GitHub comment expressions covered in this set
WONTFIX — this issue is intentionally closed without being fixed
PTAL — "Please Take A Look" — requesting someone to review
good first issue — welcoming label for new contributors
WIP: — Work In Progress — PR not ready to merge
TIL — "Today I Learned" — sharing a new discovery
0 / 5 completed
1 / 5
You open a GitHub issue and see it has the label "WONTFIX". The maintainer wrote: "This is by design — WONTFIX." What does this mean?
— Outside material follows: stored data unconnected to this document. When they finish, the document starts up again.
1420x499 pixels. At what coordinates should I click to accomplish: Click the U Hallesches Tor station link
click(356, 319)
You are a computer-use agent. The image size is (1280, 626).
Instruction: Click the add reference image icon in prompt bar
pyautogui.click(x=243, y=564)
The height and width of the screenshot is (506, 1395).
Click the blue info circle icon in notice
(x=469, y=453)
WONTFIX is a classic GitHub / Jira issue resolution that means the maintainer or team has reviewed the issue and intentionally decided not to fix it. Reasons vary: the reported behavior is by design, fixing it would break something else, it's out of scope, or it's not worth the effort. It's a firm, final decision — not a "maybe later." Famously used by the Linux kernel team and many open-source projects. Related labels: INVALID (the bug report is wrong or not reproducible), DUPLICATE (this issue was already reported), CANTFIX (technically impossible without major changes), NOFIX (same intent as WONTFIX). Understanding these labels saves time when triaging issues.
2 / 5
A reviewer comments on your pull request: "PTAL — I left a few suggestions in the latest commit." What is the reviewer asking you to do?
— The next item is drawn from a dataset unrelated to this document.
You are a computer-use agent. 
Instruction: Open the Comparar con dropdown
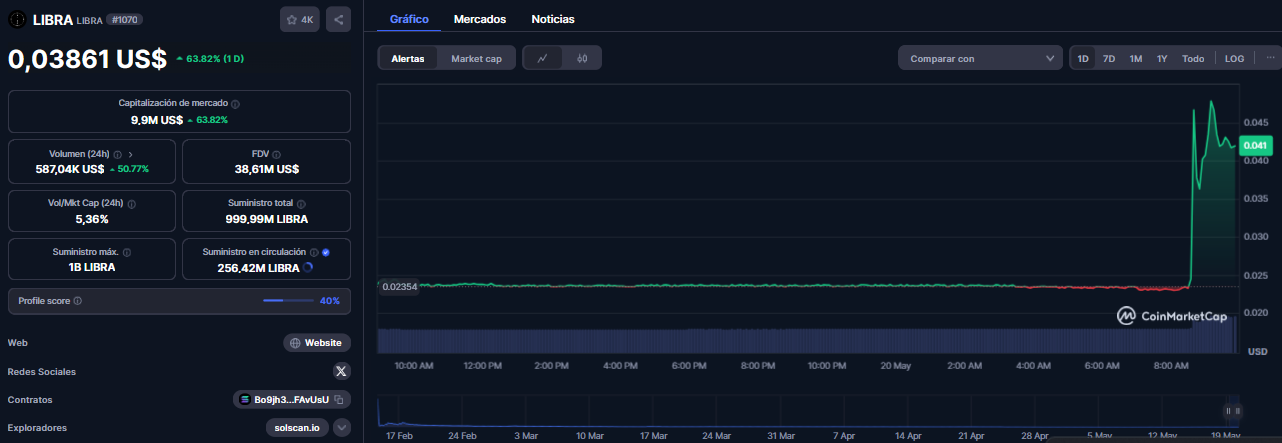(x=980, y=59)
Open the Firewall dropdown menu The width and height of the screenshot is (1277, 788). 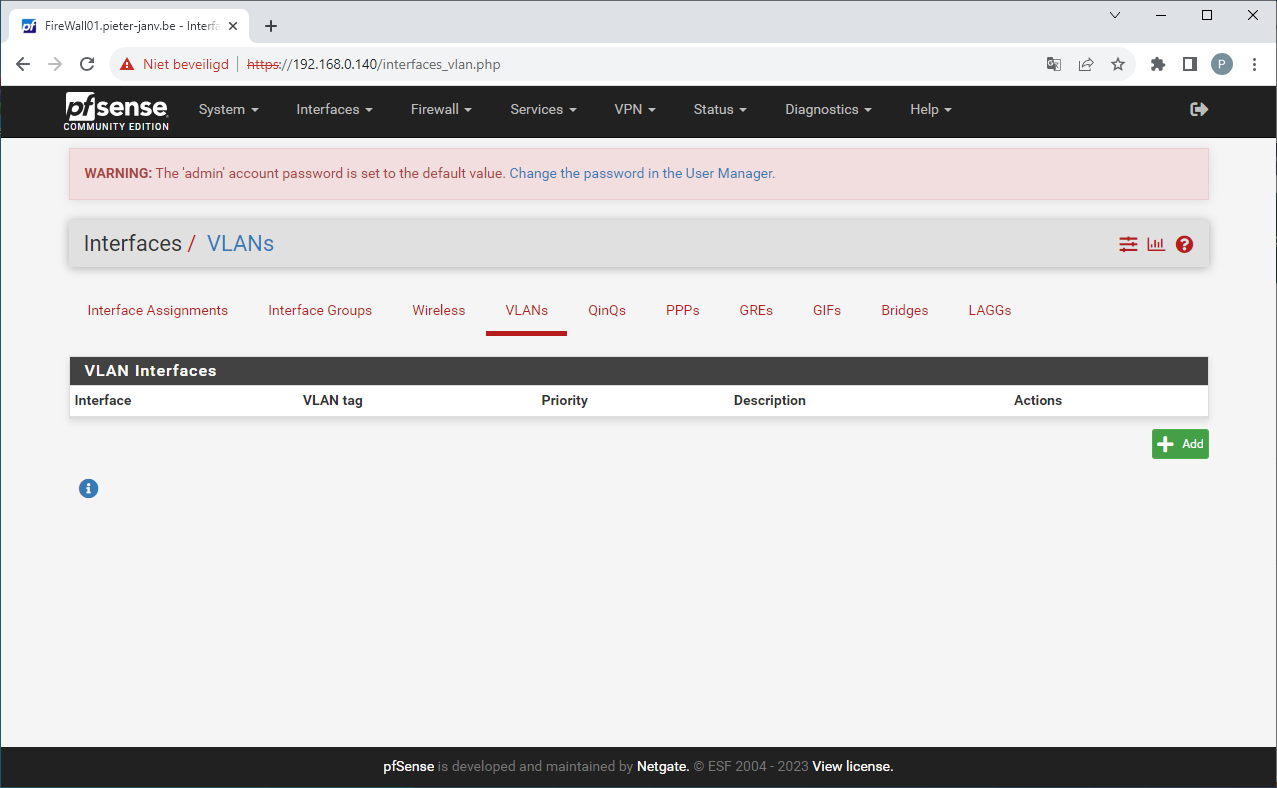[x=440, y=109]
PTAL = Please Take A Look. It's a polite request asking someone to review something. On GitHub, it's often used when: (1) a reviewer has made new commits or left comments and wants the author to respond; (2) an author wants to request a specific person's review. Example: "PTAL when you get a chance — curious about your thoughts on the architecture." Similar: CC @username (bringing someone into the conversation), FYI (no action needed, just informing), IIRC (If I Recall Correctly — used when citing something from memory). These acronyms are informal and specific to async code review culture — never use them in client-facing communication.
3 / 5
You're new to an open-source project. The issue tracker has labels, and one says "good first issue". What does this label communicate?
good first issue is a label maintainers add to issues that are welcoming for new contributors. These issues are typically: well-defined (the expected behavior is clear), small in scope (won't require deep knowledge of the entire codebase), and well-documented (have enough context to get started without asking many questions). The GitHub Explore page surfaces "good first issues" across public repos. Related: help wanted (the maintainer is actively looking for someone to work on this but doesn't restrict it to beginners), hacktoberfest (issues open for Hacktoberfest contributions), up for grabs (same idea — unclaimed, welcoming).
4 / 5
A developer opens a PR with the title: "WIP: Refactor authentication logic (do not merge)" What does WIP indicate, and what should reviewers do?
WIP = Work In Progress. A WIP PR is opened early — often to share progress, get early feedback, or use CI/CD to run tests — but is not ready to be merged. The "do not merge" note reinforces this. GitHub now has Draft Pull Requests as an official feature, which formally marks a PR as not-ready and disables the merge button. But the WIP prefix in the title is an older, simpler convention. When you see WIP: (1) feel free to leave early feedback, (2) don't approve or merge. Related: RFC (Request for Comments — a PR or document opened for discussion, not direct implementation), POC (Proof of Concept).
5 / 5
A developer posts in the team chat: "TIL that PostgreSQL has built-in full-text search — no need for Elasticsearch for simple cases 🤯" What does TIL mean, and what is the developer doing?
TIL = Today I Learned. It's used to share a new piece of knowledge — a discovery, technique, or fact the person just learned. The format is extremely popular on GitHub (the jbranchaud/til repo has 14k+ stars), Reddit (r/todayilearned), and Hacker News. In team culture, TIL posts are valuable: they spread useful knowledge, encourage curiosity, and normalize learning. The 🤯 emoji ("mind blown") reinforces the surprise. Related expressions: +1 or 👍 (I agree / upvote — comes from GitHub's old reaction system), ship it 🚢 (let's deploy it — approval with enthusiasm), nit (nitpick — a minor non-blocking suggestion).